Néron
Néron, tête baissée, sanglotait.
Puis il s’est redressé, déclarant qu’il allait offrir à la plèbe de Rome un grand banquet en l’honneur de Claudia manifestant son amour pour la ville, pour son peuple, et démentant ainsi les bruits qui avaient couru sur son désir de se rendre à Alexandrie, en Grèce et en Orient pour prendre part aux jeux.
Il était l’empereur de Rome, soucieux du prestige de la ville et de ses devoirs envers elle.
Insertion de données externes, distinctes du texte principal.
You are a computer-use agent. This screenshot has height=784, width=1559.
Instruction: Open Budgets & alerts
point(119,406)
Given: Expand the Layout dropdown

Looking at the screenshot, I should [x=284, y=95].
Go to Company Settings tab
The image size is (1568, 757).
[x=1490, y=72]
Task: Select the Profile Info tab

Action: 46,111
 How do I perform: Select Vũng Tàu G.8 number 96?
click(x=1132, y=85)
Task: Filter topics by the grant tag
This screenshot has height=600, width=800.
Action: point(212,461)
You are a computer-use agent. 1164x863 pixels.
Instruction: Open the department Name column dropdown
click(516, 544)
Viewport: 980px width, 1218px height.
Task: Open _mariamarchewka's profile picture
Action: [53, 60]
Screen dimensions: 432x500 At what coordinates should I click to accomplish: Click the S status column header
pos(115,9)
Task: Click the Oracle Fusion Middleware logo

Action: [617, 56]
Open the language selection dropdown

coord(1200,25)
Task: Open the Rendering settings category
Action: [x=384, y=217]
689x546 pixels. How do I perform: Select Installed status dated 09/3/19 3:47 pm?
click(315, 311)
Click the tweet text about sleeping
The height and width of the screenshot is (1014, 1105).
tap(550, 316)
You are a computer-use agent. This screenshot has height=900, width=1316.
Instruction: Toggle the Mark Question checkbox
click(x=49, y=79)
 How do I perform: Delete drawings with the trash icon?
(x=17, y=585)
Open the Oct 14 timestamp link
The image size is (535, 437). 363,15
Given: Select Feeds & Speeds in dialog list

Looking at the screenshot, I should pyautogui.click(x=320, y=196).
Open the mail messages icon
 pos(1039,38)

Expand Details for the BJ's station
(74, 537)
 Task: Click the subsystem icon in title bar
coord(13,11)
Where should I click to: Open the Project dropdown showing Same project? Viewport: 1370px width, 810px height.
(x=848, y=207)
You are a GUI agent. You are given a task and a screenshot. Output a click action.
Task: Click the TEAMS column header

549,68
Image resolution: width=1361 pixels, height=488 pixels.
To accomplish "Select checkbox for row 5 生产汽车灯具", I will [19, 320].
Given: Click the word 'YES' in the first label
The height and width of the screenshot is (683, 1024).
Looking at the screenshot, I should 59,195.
Je l’ai observé cependant qu’il parlait.
Ce n’étaient plus la tristesse ou le désespoir qui creusaient ses traits, mais la peur, comme si la perte de Claudia était la preuve de la défiance des dieux, plus cruelle, plus inquiétante parce que donnée si vite après la naissance, celle-ci n’apparaissant plus que comme un piège tendu par les puissances célestes.
Sénèque avait raison : de l’espérance naissait la crainte.
La venue de la mort était la seule certitude que les dieux laissaient aux humains.
35
L’idée de cette mort à laquelle les dieux ont condamné tous les humains ne cessait de me hanter. J’ai voulu interroger une nouvelle fois Sénèque qui, lui, ne craignait pas la mort.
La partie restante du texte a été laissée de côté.